В моей комнате всегда светло и празднично оттого, что она находится на южной стороне и солнце светит в мое окно с утра и до самого вечера. Вот и сейчас его лучи игриво падают на пожелтевшие страницы потрепанного учебника и мешают мне сосредоточиться. Я буквально силой заставляю себя вникать в эти загадочные строчки, формулы, графики... А сама думаю о том как сейчас хорошо на улице. На нашей обжитой, уютной, пыльной улице засаженной тополями и яблонями, где разноцветные игрушечные домики в два этажа разбросаны, словно кубики от детского конструктора.

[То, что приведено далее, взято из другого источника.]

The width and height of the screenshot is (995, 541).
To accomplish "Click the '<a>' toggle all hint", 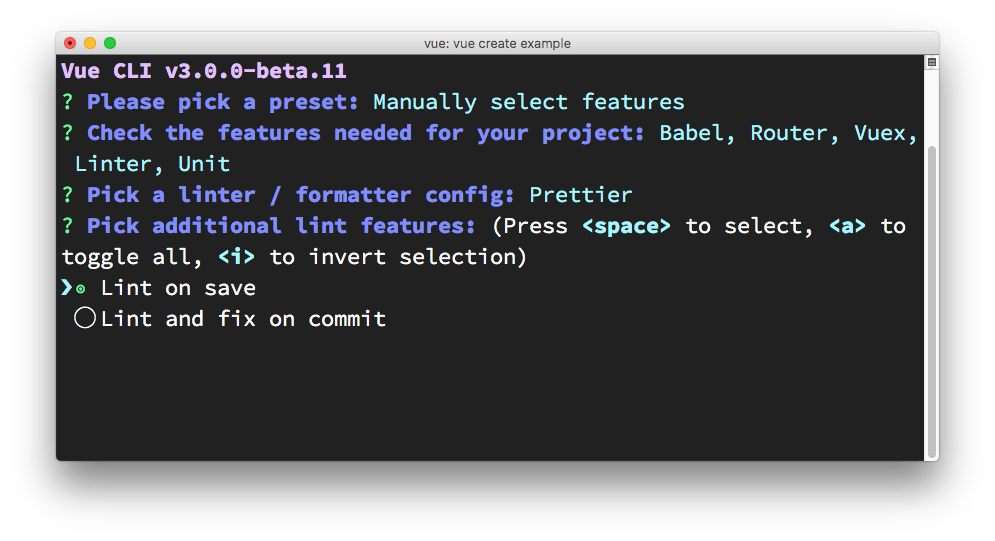I will [x=848, y=226].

Резкий свист выдергивает меня из состояния мечтательной дремы, взрывает полуденный зной.
- Ле-е-е-нка-а-а, - слышу я. Это Лёшка зовет меня, чтобы я выглянула в окно.
- Вот ирод проклятый, совсем оглушил! Ну что ты свистишь?! Что ты орешь?! Возьми да подымись! - ругается на него баба Люба.
Она всегда сидит на лавочке у нашего подъезда. Весь день. У нее больные колени и поэтому она вытягивает ноги сложив одну на другую. Руки она скрещивает на груди и от этого вид у нее генеральский.
Я раскрываю створки окна и свешиваюсь вниз. Лёшкино лицо расплывается в самодовольной улыбке.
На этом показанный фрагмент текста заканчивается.